-- START Provided material --

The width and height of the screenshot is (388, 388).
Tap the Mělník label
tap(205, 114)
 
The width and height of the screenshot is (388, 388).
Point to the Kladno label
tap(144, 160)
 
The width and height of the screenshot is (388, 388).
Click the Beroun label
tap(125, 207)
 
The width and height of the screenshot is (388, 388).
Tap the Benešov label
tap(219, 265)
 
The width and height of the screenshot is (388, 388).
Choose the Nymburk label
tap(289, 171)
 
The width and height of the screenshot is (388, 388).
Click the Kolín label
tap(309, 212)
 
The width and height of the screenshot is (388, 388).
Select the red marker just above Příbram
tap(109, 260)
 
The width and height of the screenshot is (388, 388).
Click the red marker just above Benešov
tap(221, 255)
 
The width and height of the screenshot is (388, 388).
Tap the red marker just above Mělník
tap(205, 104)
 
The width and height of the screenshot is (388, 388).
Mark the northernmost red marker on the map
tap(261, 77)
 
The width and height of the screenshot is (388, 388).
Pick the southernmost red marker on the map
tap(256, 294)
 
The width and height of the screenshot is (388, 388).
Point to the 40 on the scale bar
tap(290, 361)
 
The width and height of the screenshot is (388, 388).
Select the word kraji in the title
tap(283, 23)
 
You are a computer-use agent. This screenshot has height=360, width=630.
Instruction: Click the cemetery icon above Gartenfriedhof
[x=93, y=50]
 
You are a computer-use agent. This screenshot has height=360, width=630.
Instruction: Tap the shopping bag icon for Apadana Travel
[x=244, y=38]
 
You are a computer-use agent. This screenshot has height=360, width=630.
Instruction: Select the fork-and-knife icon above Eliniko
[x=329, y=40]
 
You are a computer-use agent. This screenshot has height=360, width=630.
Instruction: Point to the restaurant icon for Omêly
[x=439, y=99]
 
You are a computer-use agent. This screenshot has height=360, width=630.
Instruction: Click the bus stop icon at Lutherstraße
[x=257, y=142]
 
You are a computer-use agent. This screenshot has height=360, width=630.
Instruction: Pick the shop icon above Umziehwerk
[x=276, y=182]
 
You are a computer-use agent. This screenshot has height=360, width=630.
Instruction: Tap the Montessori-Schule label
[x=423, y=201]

-- END Provided material --

Reproduce the lines above verbatim, starting at the first line and ending at the line that contains "[x=276, y=182]", with both ends included.

### Right answer:
The width and height of the screenshot is (388, 388).
Tap the Mělník label
tap(205, 114)
 
The width and height of the screenshot is (388, 388).
Point to the Kladno label
tap(144, 160)
 
The width and height of the screenshot is (388, 388).
Click the Beroun label
tap(125, 207)
 
The width and height of the screenshot is (388, 388).
Tap the Benešov label
tap(219, 265)
 
The width and height of the screenshot is (388, 388).
Choose the Nymburk label
tap(289, 171)
 
The width and height of the screenshot is (388, 388).
Click the Kolín label
tap(309, 212)
 
The width and height of the screenshot is (388, 388).
Select the red marker just above Příbram
tap(109, 260)
 
The width and height of the screenshot is (388, 388).
Click the red marker just above Benešov
tap(221, 255)
 
The width and height of the screenshot is (388, 388).
Tap the red marker just above Mělník
tap(205, 104)
 
The width and height of the screenshot is (388, 388).
Mark the northernmost red marker on the map
tap(261, 77)
 
The width and height of the screenshot is (388, 388).
Pick the southernmost red marker on the map
tap(256, 294)
 
The width and height of the screenshot is (388, 388).
Point to the 40 on the scale bar
tap(290, 361)
 
The width and height of the screenshot is (388, 388).
Select the word kraji in the title
tap(283, 23)
 
You are a computer-use agent. This screenshot has height=360, width=630.
Instruction: Click the cemetery icon above Gartenfriedhof
[x=93, y=50]
 
You are a computer-use agent. This screenshot has height=360, width=630.
Instruction: Tap the shopping bag icon for Apadana Travel
[x=244, y=38]
 
You are a computer-use agent. This screenshot has height=360, width=630.
Instruction: Select the fork-and-knife icon above Eliniko
[x=329, y=40]
 
You are a computer-use agent. This screenshot has height=360, width=630.
Instruction: Point to the restaurant icon for Omêly
[x=439, y=99]
 
You are a computer-use agent. This screenshot has height=360, width=630.
Instruction: Click the bus stop icon at Lutherstraße
[x=257, y=142]
 
You are a computer-use agent. This screenshot has height=360, width=630.
Instruction: Pick the shop icon above Umziehwerk
[x=276, y=182]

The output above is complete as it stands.